World Bank Group president David Malpass on Friday said the bank was supporting more than 100 countries in several ways to deal with the impact of Covid-19, with the healthcare crisis being of primary concern.
“In response to Covid-19, the World Bank Group has focused on taking fast, broad-based action (that) has resulted in new, health emergency programmes in more than 100 countries by the end of April, many of those are in sub-Saharan Africa,” Malpaas said.
“The World Bank Group will work to deploy as much as $160bn over the next 15 months. It is tailored to the nature of the health, economic and social shocks that countries are facing.”
Malpass said other development finance institutions, including the Asian Development Bank and the American Development Bank, as a group had committed about $80bn over the same period, bringing the total amount to $240bn.
“We are expecting a major global recession,” he said. Our estimates suggest a much deeper downturn than the Great Recession and we are responding forcefully and massively, especially for the poorest countries, involving significant increases in highly concessional financing and grants.”
These decisions were taken at the World Bank Group/International Monetary Fund (IMF) 2020 Virtual Spring Meetings.

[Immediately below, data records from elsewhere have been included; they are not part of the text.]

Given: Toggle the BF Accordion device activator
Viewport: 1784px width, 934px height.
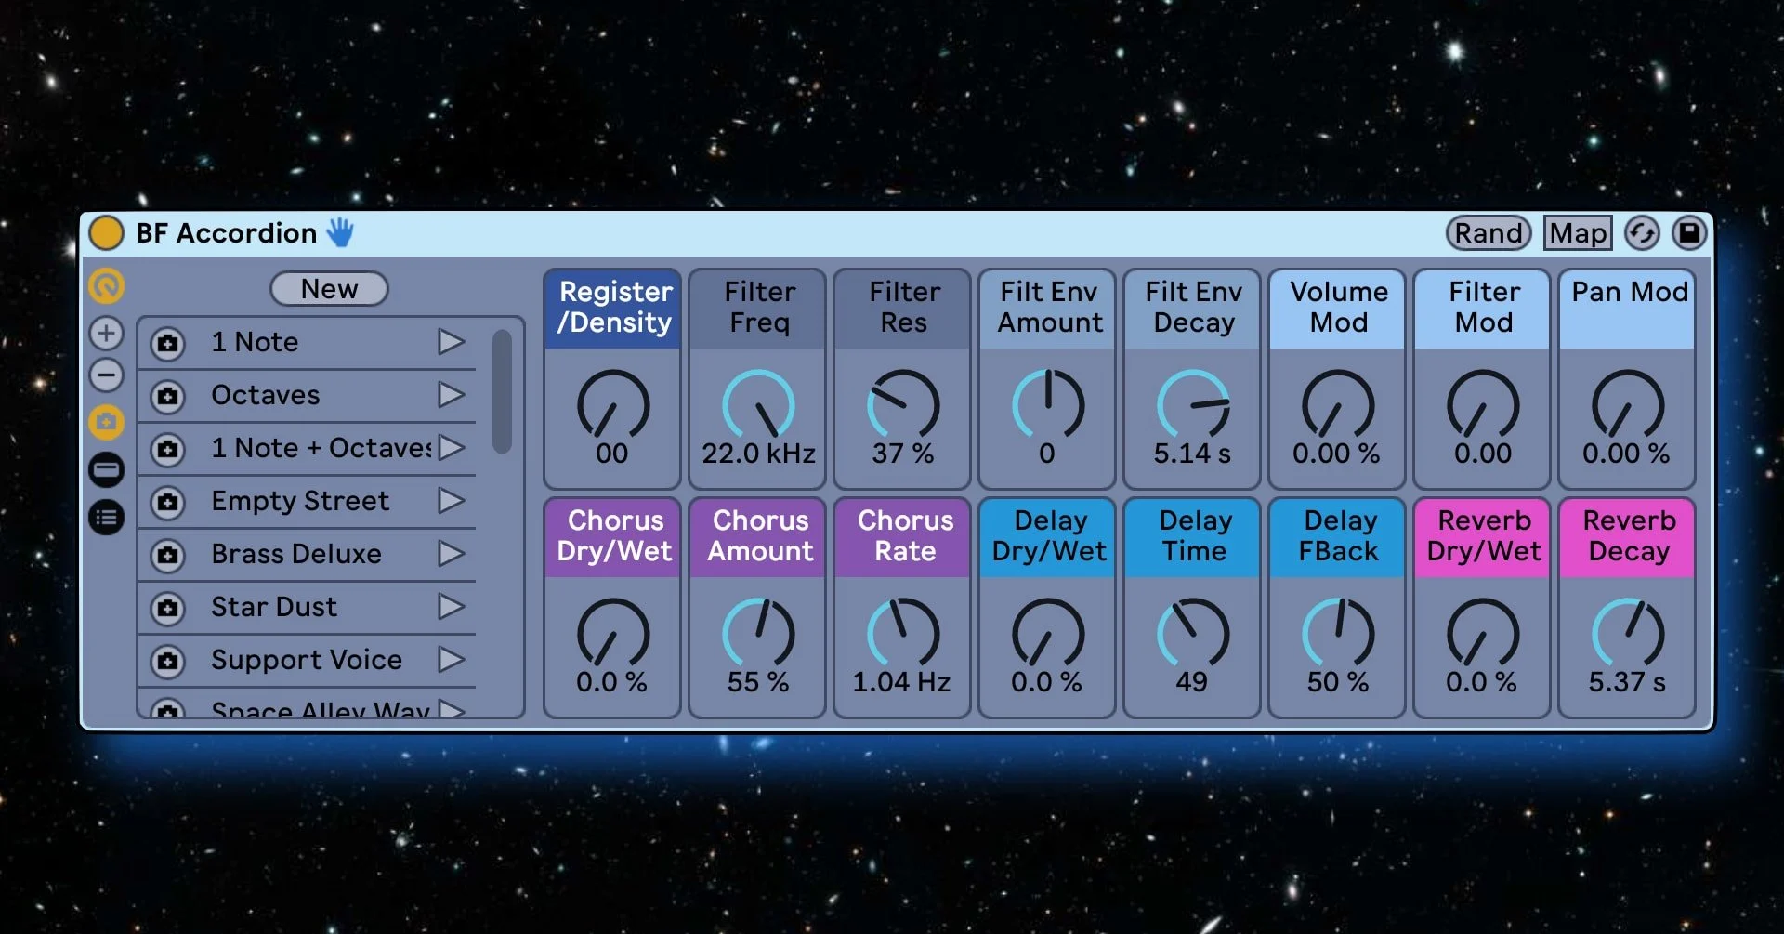Looking at the screenshot, I should pos(105,233).
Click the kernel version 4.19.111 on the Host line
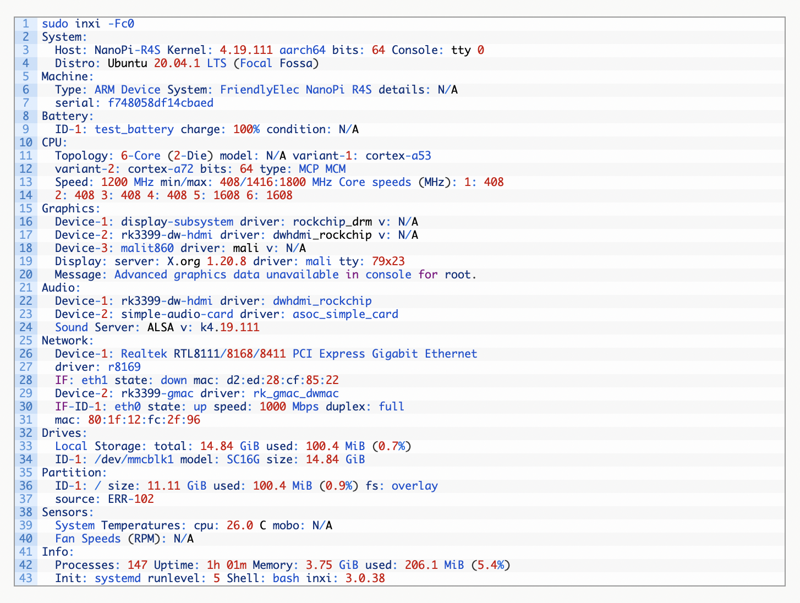The width and height of the screenshot is (800, 603). (246, 50)
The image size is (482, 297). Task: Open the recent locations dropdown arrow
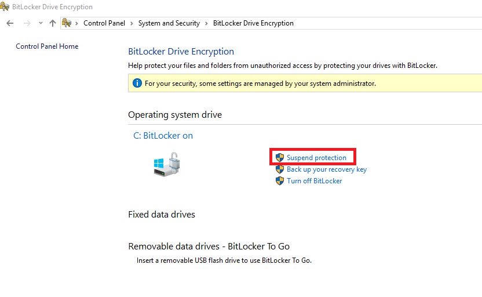click(41, 23)
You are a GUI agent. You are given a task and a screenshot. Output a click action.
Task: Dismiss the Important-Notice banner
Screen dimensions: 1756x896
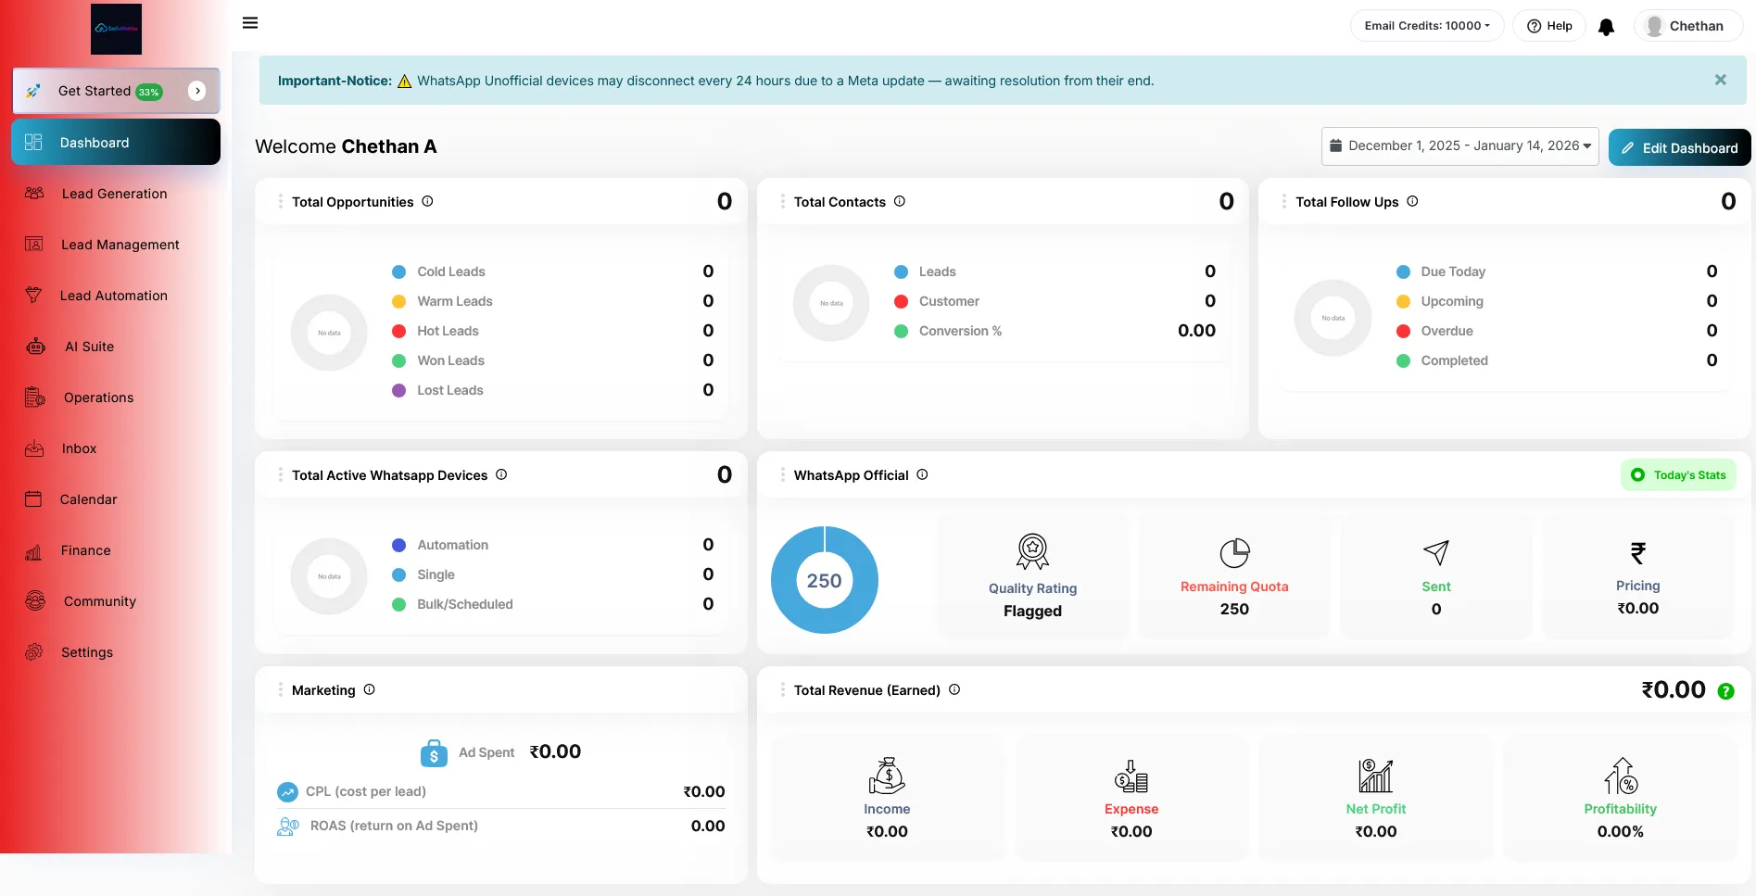coord(1720,81)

The IMF’s World Economic Outlook projections show that sub-Saharan Africa economies will be severely impacted by Covid-19, registering the sharpest contraction in economic activity in two decades.
During the International Monetary and Finance Committee meeting last week, Minister Tito Mboweni made a request for African countries to be assisted to meet their financial requirements.
Mboweni said African governments were concerned about the weak health systems, elevated debt vulnerabilities, diminished policy space and inadequate social safety nets, that made the region vulnerable to the pandemic.
“In excess of $100bn is required to enable sub-Saharan Africa countries to respond sufficiently to combating the pandemic, including additional resources of around $40bn based on the kinetics of the pandemic,” he said.
The IMF has already provided debt relief and freed up resources for more than 20 vulnerable low-income countries to respond effectively to the Great Lockdown through its Catastrophe Containment and Relief Trust.
The IMF and the World Bank have also made a call for a time-bound moratorium on debt service obligations, including to official bilateral creditors.
Mboweni also said the South African government was talking to all international financial institutions to meet the country's funding needs.
“The National Treasury is exploring all funding avenues to fund all Covid-19 related programmes,” Mboweni said.
“The funding avenues will not be limited locally, but will include exploring all global partners and international financial institutions. Funding agreements will be announced once concluded.”